> [Text]
►
# taz.de -- Treuhand und Transformation: Ausverkauf des Ostens oder ökonomische Realität?
       
       > Die Treuhand löst bis heute ein emotionales Echo aus. Andrea Diekmann und
       > Sonja Leinkauf im Gespräch über die umstrittene Behörde.
       
       In der aktuellen Folge Mauerecho spricht Dennis Chiponda mit Andrea
       Diekmann und Sonja Leinkauf über die [1][Treuhand] und die
       Transformationsprozesse im Osten in den 90er-Jahren.Andrea Diekmann ist
       Juristin und kam als junge Frau von Bielefeld nach Berlin zur Treuhand.
       Dort war sie für den Bereich Umwelt und Altlasten zuständig. Ihre Aufgabe
       war es, dafür zu sorgen, dass durch Bodenkontaminationen niemand zu Schaden
       kam. Sonja Leinkauf war in der DDR Soziologin im Institut für
       sozialistische Wirtschaftsführung. Nach der Wende wurde sie
       Pressesprecherin der Telekom im Aufbau Ost. Die Telekom war in dieser Zeit
       dafür zuständig, das gesamte Telekommunikationsnetz in den ostdeutschen
       Bundesländern aufzubauen.
       
       Als 1989 die Mauer fiel, befand sich Diekmann gerade in der Abschlussphase
       ihres Jurastudiums. Nach den Prüfungen wartete in einer Kanzlei in
       Bielefeld ein fester Arbeitsvertrag auf sie. Ein Freund überzeugte sie
       jedoch, zur neu gegründeten Treuhandanstalt in Berlin zu gehen, die mit der
       Abwicklung des sozialistischen Wirtschaftssystems beauftragt war. Die
       Aufbruchstimmung habe sie damals angesteckt. Alle hätten damals dazu
       beitragen wollen, dass die Wiedervereinigung funktioniert.
◄
Setze den Text über die Treuhand im Anschluss an seinen letzten Satz fort.

> [Datenauszug]
►
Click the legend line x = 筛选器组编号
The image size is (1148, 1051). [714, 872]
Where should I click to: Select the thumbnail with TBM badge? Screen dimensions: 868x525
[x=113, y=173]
◄
> [Ergebnis]
       Sonja Leinkauf konnte in den ersten Nächten nach dem Mauerfall nicht
       schlafen. Sie war überzeugte Sozialistin und träumte von einem „Dritten
       Weg“, einem demokratischen Sozialismus. Doch ziemlich schnell zeichnete
       sich ab: Der Kapitalismus wird kommen. Das Institut für sozialistische
       Wirtschaftsführung, an dem sie forschte, wurde in „Zentrum für
       Unternehmens- und Wirtschaftsführung“ umbenannt. „Also so ein bisschen nach
       westlichem Stil.“
       
       Als Soziologin konnte sie im wiedervereinigten Deutschland nicht
       weiterarbeiten. Die Theorien, mit denen Wissenschaftler*innen im
       Westen arbeiteten, durfte sie in der DDR nicht lesen. Sie begann im
       PR-Bereich zu arbeiten und landete durch Zufall als Pressesprecherin bei
       der Telekom.
       
       ## Alles wertlos?
       
       Sie gilt damit als eine der wenigen, die in Ostdeutschland von der Wende
       profitierten. „Ich war von heute auf morgen plötzlich in einem Vorstand
       eines großen Unternehmens, das auf dem Weg zur Privatisierung war“, sagt
       sie. Vier Jahre lang habe sie sich die Frage gestellt: „Bin ich ein
       Wendehals oder nicht?“
       
       Viele Ostdeutsche blicken weniger positiv auf die Wende zurück; für manche
       von ihnen ist die Treuhand bis heute ein rotes Tuch. Leinkauf bedauert,
       dass man die Betriebe nur nach marktwirtschaftlichen Maßstäben bewertet
       habe. Es habe eine Sensibilität für die Menschen im Osten gefehlt. Hätte
       man manche Betriebe, die von der Treuhand abgewickelt wurden, vielleicht
       retten können?
       
       „Ich habe in vielen Unternehmen persönlich gestanden, um sagen zu können:
       Vieles war einfach ganz wenig wert. Das ist unter menschlichen Aspekten
       traurig, aber wirtschaftlich war es einfach so“, meint Diekmann. Sie
       versteht aber auch den Frust. „Selbstverständlich kann ich das menschlich
       nachvollziehen, wie enttäuschend das ist, wenn man denkt, man hat den Fuß
       in der Tür, in die Zukunft des Kapitalismus, und dann wird einem die Tür
       vor der Nase zugeschlagen. Das ist natürlich maximal enttäuschend.“
       
       ## Kulturelle Unterschiede
       
       Im Gespräch stellen Diekmann und Leinkauf fest, dass ihre jeweils
       unterschiedliche Sozialisation sie bis heute prägt. Diekmann erzählt, dass
       sie damals manche Gewohnheiten ihrer ostdeutschen Mitarbeiter*innen
       nicht verstanden habe. Und ihnen sei es umgekehrt ähnlich gegangen. Es
       musste eine große kulturelle Annäherung stattfinden, stellt Chiponda fest.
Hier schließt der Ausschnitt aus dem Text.